ハードカバー 180✖️235✖️30 336ページ 主に白黒挿絵。カラー挿絵もあり。
この本が纏められラチョフの挿絵にて出版されたのは1955年です。有名なものからあまり知られていないお話まで40編余りを網羅した大変貴重なウクライナ民話集です。ラチョフは動物だけでなく民族衣装を着たウクライナの人々を忠実に描きお話の世界を丁寧に伝えます。ロシアでは12歳以上のマークがついています。脈々と語り継がれてきた民族独特のお話のストーリーは予想外の展開や顛末に驚かされたりもありつつ、私たちの心に深く刻まれてゆくことでしょう。
ダイアリーより
今回新たに『ウクライナ民話集』をご紹介しています。分厚い本で40編余りの民話が収録されています。挿絵はラチョフです。もちろん「てぶくろ」も入っていますがお馴染みの絵本とはまた違った挿絵ですからそこも楽しめるかと思います。
個人的にいくつかのお話を読みましたがロシア民話とはまた異なる肌触りを感じています。民話集を読むことはその国や民族を知るためにはとても有益なことだと改めて思わされます。

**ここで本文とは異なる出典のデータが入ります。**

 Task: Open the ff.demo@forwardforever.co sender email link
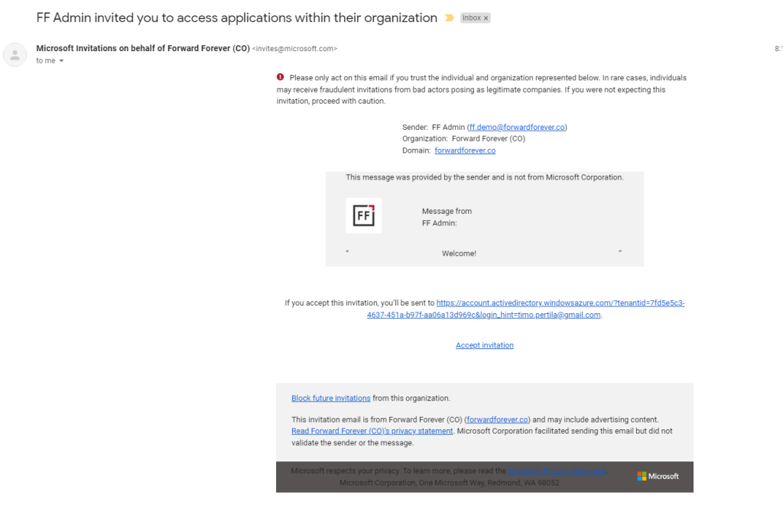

ラチョフは民族衣装を正確に描きます。表紙の絵では麦わら帽子を被った猫が民俗楽器バンドゥーラを抱えています。この猫は「ねことおんどり」というお話に出てくる猫で、バンドゥーラを自分でさっと作って狐にさらわれた雄鶏を助けに行く
「パン・コトフェイ」というお話があります。歳をとってネズミが取れなくなり主人に追い出された猫が狐と出会いパン・コトフェイと呼ばれ狼などの動物たちからなぜか恐れられる存在になるというお話です。興味深いことに歳をとって追い出された動物のお話は他にもいくつかあります。
ラチョフにしては珍しく?人間描写もたくさん出てきますし、ドラゴンなども出てきますから挿絵を見てるだけでも楽しいです。